A daylong tutorial about UVM will also take place on Monday at DVCon, as well as a tutorial on Transaction Level Modeling (TLM). For a detailed agenda of the technical content, please click here. To register for this event and the luncheon and Town Hall session please click here.
Developed by Accellera’s Verification Intellectual Property (VIP) committee the UVM standard addresses verification complexity and interoperability within companies and throughout the electronics industry for both novice and advanced teams while also providing consistency. It defines a standard for the creation, integration, and extension of the UVM Verification Component (UVC) and the verification environments that scale from block to system.
Accellera’s VIP committee has been working hard to create the UVM for the past 18 months. Expert users, methodology engineers and tool developers have put together not just the standard specification but also a source code reference implementation for immediate deployment in complex SoC verification projects.

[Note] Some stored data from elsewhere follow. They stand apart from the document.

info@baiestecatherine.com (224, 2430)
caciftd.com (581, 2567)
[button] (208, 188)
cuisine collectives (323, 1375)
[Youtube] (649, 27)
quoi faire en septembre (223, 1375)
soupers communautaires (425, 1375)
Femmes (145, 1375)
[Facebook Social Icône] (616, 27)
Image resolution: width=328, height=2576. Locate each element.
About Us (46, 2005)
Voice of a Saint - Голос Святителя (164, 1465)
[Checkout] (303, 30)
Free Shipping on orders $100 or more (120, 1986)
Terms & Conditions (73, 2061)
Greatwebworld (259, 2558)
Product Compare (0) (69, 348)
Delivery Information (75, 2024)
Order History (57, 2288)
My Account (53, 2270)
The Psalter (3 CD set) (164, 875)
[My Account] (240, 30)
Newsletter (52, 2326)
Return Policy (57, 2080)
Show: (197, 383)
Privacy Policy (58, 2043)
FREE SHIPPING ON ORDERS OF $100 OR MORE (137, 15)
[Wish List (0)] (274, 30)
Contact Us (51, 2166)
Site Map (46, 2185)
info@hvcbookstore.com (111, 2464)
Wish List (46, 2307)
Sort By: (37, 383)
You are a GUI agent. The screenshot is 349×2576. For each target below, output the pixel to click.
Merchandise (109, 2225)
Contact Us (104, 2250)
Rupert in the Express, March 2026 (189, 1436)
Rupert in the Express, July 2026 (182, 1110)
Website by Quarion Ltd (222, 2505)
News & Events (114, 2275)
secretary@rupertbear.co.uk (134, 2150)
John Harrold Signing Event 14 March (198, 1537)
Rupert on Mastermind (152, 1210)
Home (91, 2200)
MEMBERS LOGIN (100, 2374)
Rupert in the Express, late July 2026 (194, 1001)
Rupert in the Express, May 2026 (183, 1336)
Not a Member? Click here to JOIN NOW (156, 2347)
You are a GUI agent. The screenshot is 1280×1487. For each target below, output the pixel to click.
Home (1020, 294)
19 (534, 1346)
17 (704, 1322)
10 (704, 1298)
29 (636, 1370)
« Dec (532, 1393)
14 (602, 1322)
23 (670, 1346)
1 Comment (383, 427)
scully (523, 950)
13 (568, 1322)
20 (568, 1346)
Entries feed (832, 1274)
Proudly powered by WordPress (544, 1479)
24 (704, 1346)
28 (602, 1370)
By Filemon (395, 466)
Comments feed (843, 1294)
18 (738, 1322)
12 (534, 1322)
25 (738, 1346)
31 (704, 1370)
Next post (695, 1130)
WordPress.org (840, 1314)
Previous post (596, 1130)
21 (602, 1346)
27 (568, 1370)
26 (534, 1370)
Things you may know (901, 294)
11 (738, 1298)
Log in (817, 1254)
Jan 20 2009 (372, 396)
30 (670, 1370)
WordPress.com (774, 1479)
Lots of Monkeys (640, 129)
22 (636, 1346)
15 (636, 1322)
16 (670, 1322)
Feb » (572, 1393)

The Accellera UVM standard encompasses both SystemC and TLM methods and thus it is of great interest to OSCI. Both organizations have understood this from the beginning and the luncheon is a venue to bring users and developers of all verification methods and tools together to gain more information about the environment and to offer observations.
The luncheon will take the form of a town hall meeting (less the shouting and the concealed or overt weapons). The session will be moderated by Stan Krolikoski of Cadence, a long time active participant of standards development project, and now an officer of both organizations. Topics raised by the participants will be addressed by a group of experts in the audience. This will give the most expert professional in a particular aspect of UVM, TLM, and SystemC the opportunity to address the topic, without restricting the number of possible interlocutors, as a traditional panel format would.